Paleobotanie is de wetenschap die onderzoek doet naar fossiele planten. De naam is afgeleid vanuit het Grieks palaios = "uit vroeger tijden" gecombineerd met "botanie" = plantkunde.
Onderzoek
In Nederland wordt paleobotanisch onderzoek gedaan aan onder andere de Universiteit Leiden (in samenwerking met Naturalis), de Universiteit Utrecht en het Biologisch-Archaeologisch Instituut (BAI) van de Rijksuniversiteit Groningen. Het kan een onderdeel zijn van zowel geologisch, archeologisch als biologisch onderzoek, en richt zich voornamelijk op evolutie/systematiek, reconstructie van vroegere milieus en klimaten en biogeografie.
Organisaties die zich richten op de promotie van de paleobotanie, zijn onder meer de Botanical Society of America en de International Organisation of Palaeobotany.
Palynologie
Binnen de paleobotanie is met name onderzoek naar fossiel pollen (stuifmeel), sporen en andere microfossielen belangrijk.

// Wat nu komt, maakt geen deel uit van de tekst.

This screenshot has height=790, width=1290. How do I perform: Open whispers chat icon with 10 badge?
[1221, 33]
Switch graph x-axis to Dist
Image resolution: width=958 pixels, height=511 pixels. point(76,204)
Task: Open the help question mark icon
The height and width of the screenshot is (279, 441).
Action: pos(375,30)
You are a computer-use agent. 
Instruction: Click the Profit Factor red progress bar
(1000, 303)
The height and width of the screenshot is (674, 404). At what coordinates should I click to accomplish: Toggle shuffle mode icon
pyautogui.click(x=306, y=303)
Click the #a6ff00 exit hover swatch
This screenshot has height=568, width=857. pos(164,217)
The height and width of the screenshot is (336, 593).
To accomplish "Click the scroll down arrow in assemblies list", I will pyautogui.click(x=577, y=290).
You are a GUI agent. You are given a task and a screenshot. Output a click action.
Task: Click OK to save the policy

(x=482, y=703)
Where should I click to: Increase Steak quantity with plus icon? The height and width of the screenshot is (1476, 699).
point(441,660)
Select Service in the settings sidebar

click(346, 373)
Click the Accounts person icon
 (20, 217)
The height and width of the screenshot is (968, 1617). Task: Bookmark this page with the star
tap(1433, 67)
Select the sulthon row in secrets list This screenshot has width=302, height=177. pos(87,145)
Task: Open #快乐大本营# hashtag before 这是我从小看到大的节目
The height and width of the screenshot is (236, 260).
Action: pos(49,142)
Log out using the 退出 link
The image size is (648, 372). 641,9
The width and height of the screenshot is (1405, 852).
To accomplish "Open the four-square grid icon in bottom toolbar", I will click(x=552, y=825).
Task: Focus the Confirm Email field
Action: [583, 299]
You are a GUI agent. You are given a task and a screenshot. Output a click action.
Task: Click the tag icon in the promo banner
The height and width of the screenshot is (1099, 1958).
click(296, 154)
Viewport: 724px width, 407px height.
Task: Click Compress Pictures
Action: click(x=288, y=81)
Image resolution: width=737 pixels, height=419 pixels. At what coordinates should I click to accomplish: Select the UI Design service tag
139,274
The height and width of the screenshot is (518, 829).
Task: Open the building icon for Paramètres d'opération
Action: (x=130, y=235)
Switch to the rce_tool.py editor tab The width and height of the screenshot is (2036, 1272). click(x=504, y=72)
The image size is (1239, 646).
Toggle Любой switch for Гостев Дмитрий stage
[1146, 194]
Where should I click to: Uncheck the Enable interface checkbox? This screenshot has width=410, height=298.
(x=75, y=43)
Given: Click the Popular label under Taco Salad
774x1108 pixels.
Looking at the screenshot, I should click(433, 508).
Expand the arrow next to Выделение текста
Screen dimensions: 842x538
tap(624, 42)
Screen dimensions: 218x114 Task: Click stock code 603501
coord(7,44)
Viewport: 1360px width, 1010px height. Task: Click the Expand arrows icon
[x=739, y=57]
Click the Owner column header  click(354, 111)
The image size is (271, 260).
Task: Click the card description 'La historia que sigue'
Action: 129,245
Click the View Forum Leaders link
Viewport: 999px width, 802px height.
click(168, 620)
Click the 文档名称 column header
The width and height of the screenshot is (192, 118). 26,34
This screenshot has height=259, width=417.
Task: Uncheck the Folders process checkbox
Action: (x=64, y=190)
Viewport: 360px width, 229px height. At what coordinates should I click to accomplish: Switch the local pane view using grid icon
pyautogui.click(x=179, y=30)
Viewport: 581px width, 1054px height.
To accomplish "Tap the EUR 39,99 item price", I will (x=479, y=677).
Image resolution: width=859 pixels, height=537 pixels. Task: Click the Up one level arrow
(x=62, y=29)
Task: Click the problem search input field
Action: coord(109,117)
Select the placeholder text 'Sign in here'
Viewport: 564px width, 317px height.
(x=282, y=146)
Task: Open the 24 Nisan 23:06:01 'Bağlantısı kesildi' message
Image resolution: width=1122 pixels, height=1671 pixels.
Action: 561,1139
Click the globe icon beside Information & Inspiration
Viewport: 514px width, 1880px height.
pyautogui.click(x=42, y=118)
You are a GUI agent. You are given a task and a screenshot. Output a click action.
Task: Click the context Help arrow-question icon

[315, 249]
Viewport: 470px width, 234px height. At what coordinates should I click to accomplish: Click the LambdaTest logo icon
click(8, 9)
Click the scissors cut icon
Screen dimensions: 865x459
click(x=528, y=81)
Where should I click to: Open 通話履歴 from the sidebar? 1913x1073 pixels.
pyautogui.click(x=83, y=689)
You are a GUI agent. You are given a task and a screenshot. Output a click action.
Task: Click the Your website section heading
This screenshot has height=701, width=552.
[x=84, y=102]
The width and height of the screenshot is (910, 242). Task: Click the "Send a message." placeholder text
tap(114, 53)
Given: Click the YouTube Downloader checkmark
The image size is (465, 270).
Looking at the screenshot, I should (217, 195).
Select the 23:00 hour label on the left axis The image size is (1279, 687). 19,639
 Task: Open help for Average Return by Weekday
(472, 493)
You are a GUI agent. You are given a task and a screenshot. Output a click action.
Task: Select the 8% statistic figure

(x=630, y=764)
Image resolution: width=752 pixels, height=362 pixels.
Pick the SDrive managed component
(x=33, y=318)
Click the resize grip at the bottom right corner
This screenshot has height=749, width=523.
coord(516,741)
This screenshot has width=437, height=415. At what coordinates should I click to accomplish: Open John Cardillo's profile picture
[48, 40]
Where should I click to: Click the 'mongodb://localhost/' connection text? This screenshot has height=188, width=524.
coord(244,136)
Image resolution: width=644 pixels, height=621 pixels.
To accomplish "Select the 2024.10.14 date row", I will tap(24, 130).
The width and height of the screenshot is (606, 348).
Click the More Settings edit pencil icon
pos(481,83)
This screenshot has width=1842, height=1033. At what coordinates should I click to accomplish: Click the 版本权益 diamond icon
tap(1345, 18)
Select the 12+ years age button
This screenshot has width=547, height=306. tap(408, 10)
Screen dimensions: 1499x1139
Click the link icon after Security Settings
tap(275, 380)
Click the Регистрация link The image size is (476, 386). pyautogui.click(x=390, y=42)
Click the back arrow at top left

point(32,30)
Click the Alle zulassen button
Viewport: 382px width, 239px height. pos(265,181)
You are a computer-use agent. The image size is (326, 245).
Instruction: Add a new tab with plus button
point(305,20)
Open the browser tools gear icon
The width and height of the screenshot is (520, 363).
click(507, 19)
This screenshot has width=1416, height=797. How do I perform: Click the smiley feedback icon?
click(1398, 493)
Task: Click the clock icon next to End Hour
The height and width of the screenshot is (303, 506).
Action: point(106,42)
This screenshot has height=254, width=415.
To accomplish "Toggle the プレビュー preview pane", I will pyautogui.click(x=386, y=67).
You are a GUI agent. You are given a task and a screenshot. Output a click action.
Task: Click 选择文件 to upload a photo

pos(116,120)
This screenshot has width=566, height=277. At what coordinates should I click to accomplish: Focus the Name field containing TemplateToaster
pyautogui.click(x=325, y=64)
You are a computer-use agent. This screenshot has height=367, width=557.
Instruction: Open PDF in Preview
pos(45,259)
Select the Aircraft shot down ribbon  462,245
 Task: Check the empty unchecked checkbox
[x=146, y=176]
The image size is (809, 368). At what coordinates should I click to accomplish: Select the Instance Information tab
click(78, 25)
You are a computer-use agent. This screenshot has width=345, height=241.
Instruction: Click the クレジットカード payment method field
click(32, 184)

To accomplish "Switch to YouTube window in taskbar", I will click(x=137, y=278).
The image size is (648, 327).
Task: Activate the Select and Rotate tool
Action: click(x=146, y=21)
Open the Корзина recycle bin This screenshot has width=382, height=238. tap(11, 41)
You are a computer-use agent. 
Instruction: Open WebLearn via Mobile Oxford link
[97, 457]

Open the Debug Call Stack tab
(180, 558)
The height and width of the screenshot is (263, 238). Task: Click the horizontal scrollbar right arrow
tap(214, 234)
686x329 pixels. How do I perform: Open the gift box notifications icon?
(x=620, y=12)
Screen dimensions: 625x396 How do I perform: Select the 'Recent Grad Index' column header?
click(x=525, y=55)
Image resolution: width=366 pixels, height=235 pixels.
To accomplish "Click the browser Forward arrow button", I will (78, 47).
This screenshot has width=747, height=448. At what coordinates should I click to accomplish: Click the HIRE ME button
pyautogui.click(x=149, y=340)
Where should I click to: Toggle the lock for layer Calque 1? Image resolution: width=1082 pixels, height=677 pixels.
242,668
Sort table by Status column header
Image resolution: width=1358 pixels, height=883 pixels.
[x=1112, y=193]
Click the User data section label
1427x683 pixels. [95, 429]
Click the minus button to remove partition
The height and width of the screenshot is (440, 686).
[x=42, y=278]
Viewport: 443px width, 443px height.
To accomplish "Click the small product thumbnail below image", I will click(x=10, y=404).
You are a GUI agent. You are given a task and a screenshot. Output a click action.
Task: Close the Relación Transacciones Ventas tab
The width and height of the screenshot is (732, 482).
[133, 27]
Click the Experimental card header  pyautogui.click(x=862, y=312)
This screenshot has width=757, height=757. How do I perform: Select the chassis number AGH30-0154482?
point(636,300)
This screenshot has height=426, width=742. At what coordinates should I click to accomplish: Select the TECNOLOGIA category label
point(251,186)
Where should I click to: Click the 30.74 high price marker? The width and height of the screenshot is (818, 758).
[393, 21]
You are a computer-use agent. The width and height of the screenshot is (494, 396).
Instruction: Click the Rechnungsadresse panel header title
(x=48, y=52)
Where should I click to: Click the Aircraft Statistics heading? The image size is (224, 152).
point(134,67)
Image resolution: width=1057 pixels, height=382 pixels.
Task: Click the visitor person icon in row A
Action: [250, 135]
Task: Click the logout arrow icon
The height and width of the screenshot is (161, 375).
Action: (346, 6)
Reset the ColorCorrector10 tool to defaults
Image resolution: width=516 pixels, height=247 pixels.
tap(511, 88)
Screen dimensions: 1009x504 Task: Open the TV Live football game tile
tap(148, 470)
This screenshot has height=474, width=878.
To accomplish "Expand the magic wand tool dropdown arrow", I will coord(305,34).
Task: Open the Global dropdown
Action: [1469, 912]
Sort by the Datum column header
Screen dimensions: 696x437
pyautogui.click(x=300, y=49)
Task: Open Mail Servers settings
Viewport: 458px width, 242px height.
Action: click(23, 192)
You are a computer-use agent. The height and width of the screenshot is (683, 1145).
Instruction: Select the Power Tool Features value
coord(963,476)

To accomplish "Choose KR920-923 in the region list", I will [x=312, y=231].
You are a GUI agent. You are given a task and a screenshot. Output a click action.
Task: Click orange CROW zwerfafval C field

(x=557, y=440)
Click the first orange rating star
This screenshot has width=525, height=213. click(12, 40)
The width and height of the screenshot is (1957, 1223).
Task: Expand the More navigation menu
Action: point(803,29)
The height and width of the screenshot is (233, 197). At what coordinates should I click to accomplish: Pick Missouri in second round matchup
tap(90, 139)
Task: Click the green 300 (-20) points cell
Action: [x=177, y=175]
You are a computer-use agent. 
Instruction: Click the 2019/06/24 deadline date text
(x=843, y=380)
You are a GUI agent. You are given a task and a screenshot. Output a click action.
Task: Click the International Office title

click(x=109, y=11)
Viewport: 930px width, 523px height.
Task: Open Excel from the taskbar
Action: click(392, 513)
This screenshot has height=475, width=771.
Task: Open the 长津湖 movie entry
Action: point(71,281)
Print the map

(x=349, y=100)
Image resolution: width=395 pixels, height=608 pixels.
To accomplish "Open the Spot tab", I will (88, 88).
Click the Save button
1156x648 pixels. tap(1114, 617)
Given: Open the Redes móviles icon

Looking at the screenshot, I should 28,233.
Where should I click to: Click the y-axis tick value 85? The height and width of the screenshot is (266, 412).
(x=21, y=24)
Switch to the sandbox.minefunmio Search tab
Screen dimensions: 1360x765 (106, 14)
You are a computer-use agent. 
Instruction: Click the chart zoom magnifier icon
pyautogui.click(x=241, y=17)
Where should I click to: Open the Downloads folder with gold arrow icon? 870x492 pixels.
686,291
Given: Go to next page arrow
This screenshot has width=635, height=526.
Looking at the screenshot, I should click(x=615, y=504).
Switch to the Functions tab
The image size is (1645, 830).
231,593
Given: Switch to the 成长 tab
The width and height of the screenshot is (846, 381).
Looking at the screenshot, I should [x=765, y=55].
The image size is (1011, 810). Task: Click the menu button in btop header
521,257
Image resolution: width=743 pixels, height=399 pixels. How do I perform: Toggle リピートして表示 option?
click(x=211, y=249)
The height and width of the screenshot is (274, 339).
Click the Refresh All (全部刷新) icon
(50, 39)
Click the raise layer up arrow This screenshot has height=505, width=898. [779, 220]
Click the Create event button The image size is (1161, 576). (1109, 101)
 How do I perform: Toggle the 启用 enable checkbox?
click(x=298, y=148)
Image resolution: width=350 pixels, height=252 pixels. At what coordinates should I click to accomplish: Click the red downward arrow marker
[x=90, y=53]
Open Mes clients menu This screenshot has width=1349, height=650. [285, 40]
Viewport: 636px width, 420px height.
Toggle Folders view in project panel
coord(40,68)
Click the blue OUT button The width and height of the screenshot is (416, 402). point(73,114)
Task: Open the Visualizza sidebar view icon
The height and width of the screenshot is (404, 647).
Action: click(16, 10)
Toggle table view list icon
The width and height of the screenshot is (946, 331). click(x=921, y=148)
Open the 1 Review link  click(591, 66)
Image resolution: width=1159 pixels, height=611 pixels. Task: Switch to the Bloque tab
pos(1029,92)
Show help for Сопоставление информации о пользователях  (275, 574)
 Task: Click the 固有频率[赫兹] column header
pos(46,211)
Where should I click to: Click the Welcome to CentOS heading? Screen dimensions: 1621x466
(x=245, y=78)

Dit vindt zijn toepassing in de palynologie, waarbij ook recente pollen worden betrokken. Vooral het stratigrafische onderzoek en onderzoek naar vroegere vegetaties en veranderingen in het klimaat (paleoklimatologie) zijn belangrijke toepassingen.
Pollen wordt in grote hoeveelheden geproduceerd door planten, en is dan ook overal terug te vinden. Binnen palynologisch onderzoek (pollenstudies) wordt vaak gebruikgemaakt van sedimenten uit bijvoorbeeld meren en venen. Met behulp van geconcentreerde zuren (zoals HF) wordt het pollen vrijgemaakt uit de sedimentmonsters. Dit pollen worden gekleurd, zodat het kan worden bestudeerd onder de microscoop. Stuifmeelkorrels hebben karakteristieke vormen waardoor deze door een specialist (palynoloog) kunnen worden gedetermineerd, meestal tot op soortniveau, maar in veel gevallen slechts tot op het niveau van geslacht of hoger.